How to extract text from tag?-CodePudding

It is giving me output with html tag but i dont need html tag.

Getting the text is throwing AttributeError:

'NoneType' object has no attribute 'get_text'

import requests
from bs4 import BeautifulSoup

url = requests.get("https://in.indeed.com/jobs?q=python developer&l=")

soup = BeautifulSoup(url.content,"html.parser")

parsed_file = soup.find(id = "resultsBody")


items = parsed_file.find_all(class_="slider_container")
for item in items:
    job_title = item.find(title='Python Developer').get_text()
    print(job_title)

CodePudding user response：

Since you only want to print out the jobs whose title is Python Developer, you need to first check if a job with such a title exists - That is .find() should not return None.

Just put this check inside your for-loop.

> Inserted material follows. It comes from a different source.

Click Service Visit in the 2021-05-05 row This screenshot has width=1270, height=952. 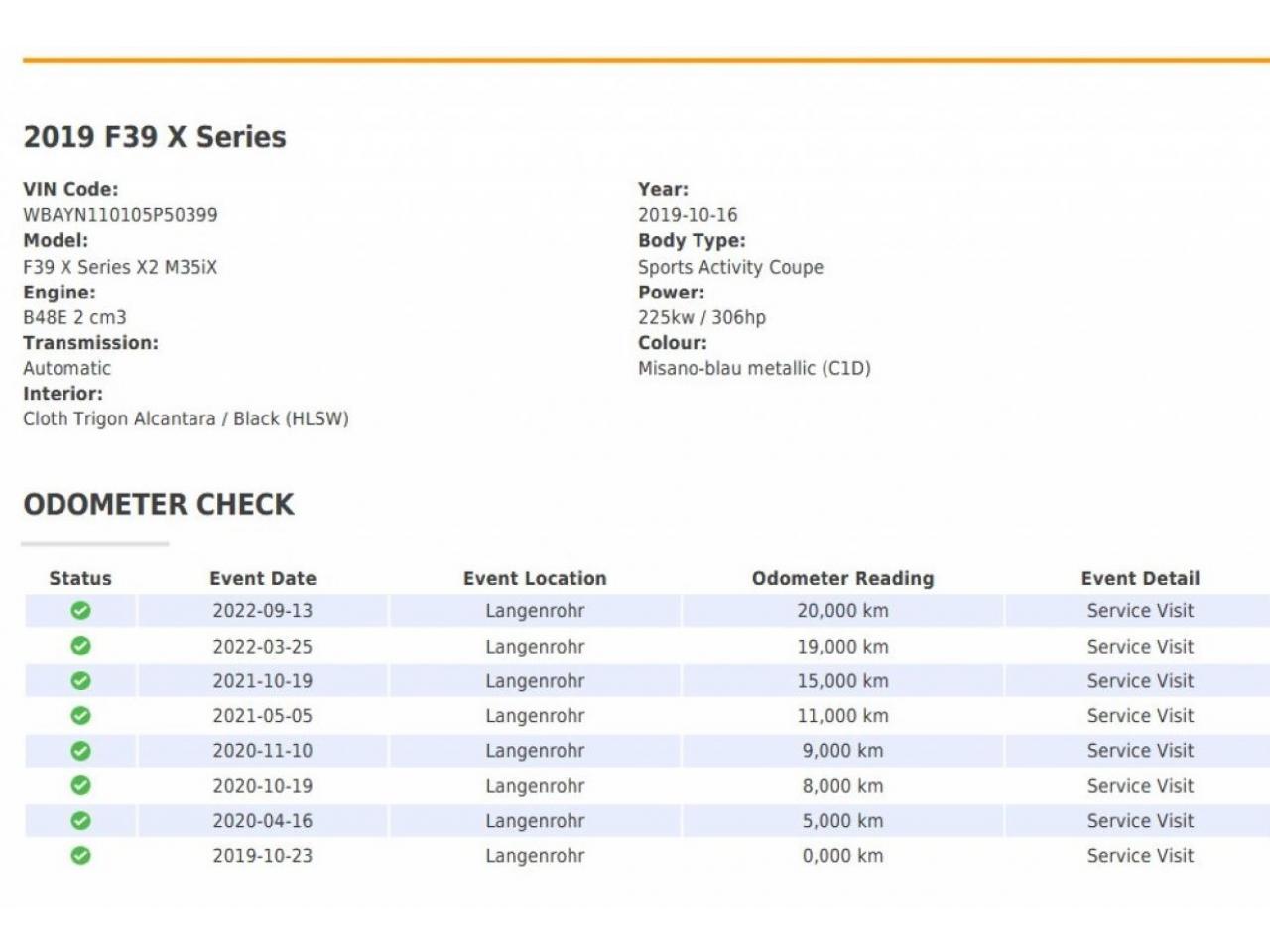[1140, 716]
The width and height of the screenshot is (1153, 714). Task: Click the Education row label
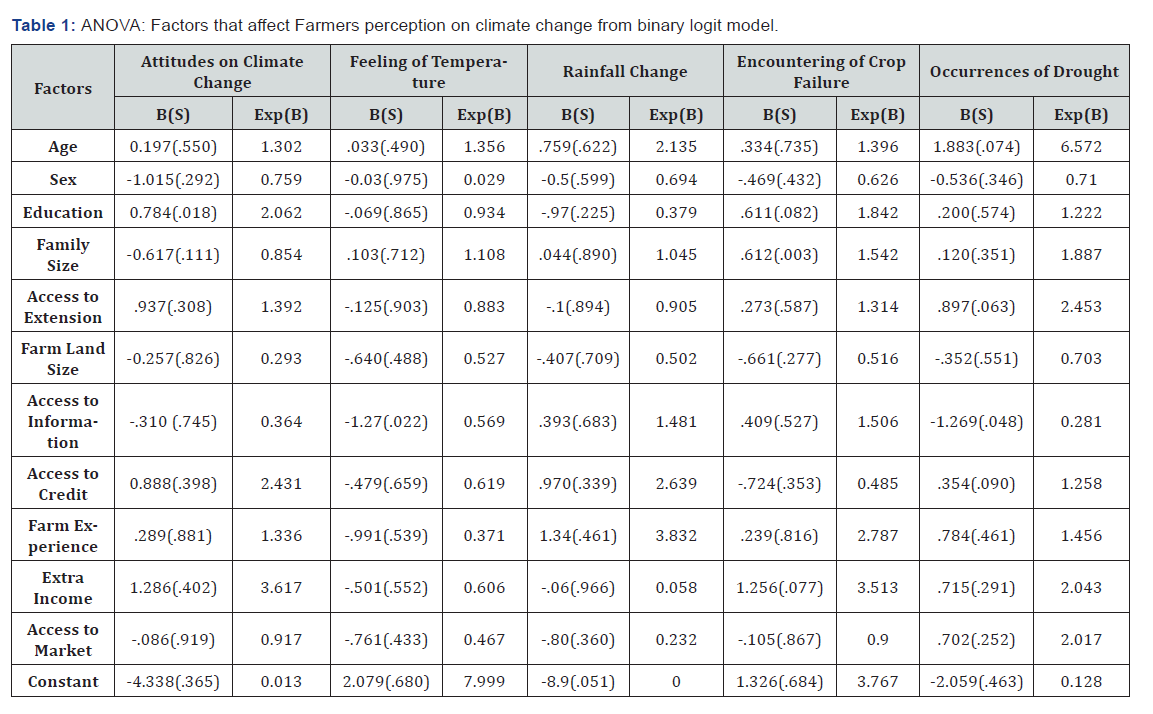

job_title = item.find(title='Python Developer')    
# If job_title is not None, print the text
if job_title:
        print(job_title.get_text())

CodePudding user response：

.get_text() only works if there is a result with your selection for a title. To fix the process first check if result is not None:

for item in items:
    job_title = item.find(title='Python Developer').get_text() if item.find(title='Python Developer') else 'no result'
    print(job_title)

Hint

Your selection could be more focused, so your are able to loop more efficient over the cards and also scrap additional info:

soup.select('#mosaic-provider-jobcards > a')

Example

import requests
from bs4 import BeautifulSoup

url = requests.get("https://in.indeed.com/jobs?q=python developer&l=")
soup = BeautifulSoup(url.content,"html.parser")

data = []

for item in soup.select('#mosaic-provider-jobcards > a'):
    if item.find(title='Python Developer'):
        data.append({
            'title':item.h2.get_text(),
            'company':item.a.get_text(),
            '...':'...'
        })
data